What does this prophetic minority look like?

I want to talk about the couple to whom I dedicated the book. Their names are Clifford and Virginia Durr, both long since dead. They were from the South, Montgomery, Alabama, the cradle of confederacy. A well-off white family, she was the daughter of a clergyman, not too well off but she might have been a southern bell. Her husband, Clifford Durr, was a member of the Federal Communications Commission under Roosevelt. And he’s the one who said the air belongs to the public – just the opposite of the FCC today under Bush, with Powell’s son as chairman, that says fewer and fewer people can own more and more things without regulation. And so there in Washington, during the days of the Great Depression and the Cold War is coming into being, and Clifford Durr was asked by Truman to sign a loyalty oath. And Clifford Durr says, I don't believe in that. “Oh not you,” Truman says, he knows Clifford Durr, Harry was a senator at the time. “Not you,” Harry says, “Just your staff.” And Clifford Durr says “I will not demean my staff!” And he resigned and went back to Montgomery. Now here’s Virginia Durr. She was in this battle for civil rights for years. But there were three ways she could have gone. I said she could have been a southern bell, as in Gone with the Wind, be kind to her “colored help” and joined a garden club. Or, if she had intelligence and sensitivity and did nothing, she could have gone crazy like her schoolmate, Zelda Fair Fitzgerald, F. Scott Fitzgerald's wife, who was brilliant and went crazy. But she took the third path, “Something’s cockeyed here, something’s wrong here, and I'm going to fight!” So she became the rebel girl in that sense.

So they got into all kinds of trouble. And one time I remember her best, I first heard about her when she came one Sunday afternoon to Orchestra Hall in Chicago which seats 3600. She and Dr. Mary Mccloud Bethhume, famous African-American educator who was a close friend of Elanor Roosevelt. They came to speak out about the poll tax, the poll tax aimed at black people and poor whites and made it difficult for them to vote. And Dr. Bethume was great, but Virginia Durr, this white woman was fantastic. So I went back stage to shake her hand and I put forth my hand she says, “Thank you dear,” and she puts her hand in mine and in it are 100 leaflets. And she says “Now dear,” without missing a beat, with the Southern accent I like to imitate, “You hurry outside and you stand near the curb and pass out the leaflets because Dr.
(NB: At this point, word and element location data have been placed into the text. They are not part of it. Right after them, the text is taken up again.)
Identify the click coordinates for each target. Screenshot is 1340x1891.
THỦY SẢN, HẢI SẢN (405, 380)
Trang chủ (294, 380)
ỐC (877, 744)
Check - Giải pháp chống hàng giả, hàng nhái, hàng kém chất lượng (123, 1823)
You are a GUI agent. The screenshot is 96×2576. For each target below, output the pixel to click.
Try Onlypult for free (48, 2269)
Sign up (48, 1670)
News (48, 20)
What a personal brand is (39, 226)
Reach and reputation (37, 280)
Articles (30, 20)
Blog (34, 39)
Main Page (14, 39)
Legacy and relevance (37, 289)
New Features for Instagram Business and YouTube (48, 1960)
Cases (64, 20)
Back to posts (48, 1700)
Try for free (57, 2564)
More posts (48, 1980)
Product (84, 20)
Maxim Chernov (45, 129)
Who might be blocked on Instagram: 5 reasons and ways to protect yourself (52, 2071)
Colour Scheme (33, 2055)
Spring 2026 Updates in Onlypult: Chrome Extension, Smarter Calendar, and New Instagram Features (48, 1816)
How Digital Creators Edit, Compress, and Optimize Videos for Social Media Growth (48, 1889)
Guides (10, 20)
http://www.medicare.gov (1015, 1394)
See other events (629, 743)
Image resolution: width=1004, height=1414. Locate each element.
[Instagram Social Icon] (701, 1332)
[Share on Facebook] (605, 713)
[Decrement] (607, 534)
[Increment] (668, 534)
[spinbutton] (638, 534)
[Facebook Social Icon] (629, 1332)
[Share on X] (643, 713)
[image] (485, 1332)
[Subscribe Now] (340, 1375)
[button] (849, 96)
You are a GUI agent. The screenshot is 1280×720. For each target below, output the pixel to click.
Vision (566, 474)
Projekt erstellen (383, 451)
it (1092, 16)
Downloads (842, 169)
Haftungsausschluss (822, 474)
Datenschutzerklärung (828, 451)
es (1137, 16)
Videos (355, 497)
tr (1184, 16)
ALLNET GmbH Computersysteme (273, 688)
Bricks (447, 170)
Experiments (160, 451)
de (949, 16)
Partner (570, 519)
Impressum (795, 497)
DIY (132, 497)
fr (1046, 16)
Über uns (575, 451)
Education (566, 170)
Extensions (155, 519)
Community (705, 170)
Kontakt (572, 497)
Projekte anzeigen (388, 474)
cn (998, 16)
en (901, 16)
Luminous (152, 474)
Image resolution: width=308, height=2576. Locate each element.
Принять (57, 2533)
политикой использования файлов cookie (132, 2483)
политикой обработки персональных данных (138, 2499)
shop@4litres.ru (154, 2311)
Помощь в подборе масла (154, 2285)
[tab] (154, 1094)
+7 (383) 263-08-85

Bethume and I are speaking at the Abasyinian Baptist Church in three hours on the South Side.” So that's Virigina Durr.

The other memory I have of her is a picture on the front page of many papers. You know the House Un-American Activities Committee was challenging the Americanism of everybody that challenged whatever they represented. And there were a lot committees like this, there was one called the Internal Security Committee headed by Senator James Eastland. He was a 300-pound racist senator from Mississippi, in old Mississippi, and it’s his committee and he wants to get some publicity too to find “unamercians.” So he chooses this group, of which of Virigina and her husband are members, the Southern Conference of Human Welfare. And they were fighting for civil liberties in the middle of all the hostility and racism in the South and they tripled the black votership in a couple of years. But of course they were booed, ostracized, the Durrs were, getting telephone calls and all. And now Virgina is called to the stand by Senator Eastland. And the picture of her is a simple one, her legs were crossed and she had taken out her compact and was powdering her nose. And Senator Eastland asked her, “Did you ever know? Name the names!” And she just looked right passed him, like he wasn't there. She ignored him, he was invisible. Just powdering her nose! And of course he's going crazy, 300 pounds of racism, virulence, and indignation and being ignored. He almost had an apoplectic fit. So they ordered her off the stand and later on the reporters come around and they're in awe of her, and they’re laughing too of course. And they ask, “Mrs. Durr, what impelled you to ignore the Senator the way you did?” And she says “Well, I think that man is just as common as pig tracks.” And they start laughing, and then she sighs, she was very colorful, and says “Ah, I guess I'm just an old fashioned Southern snob.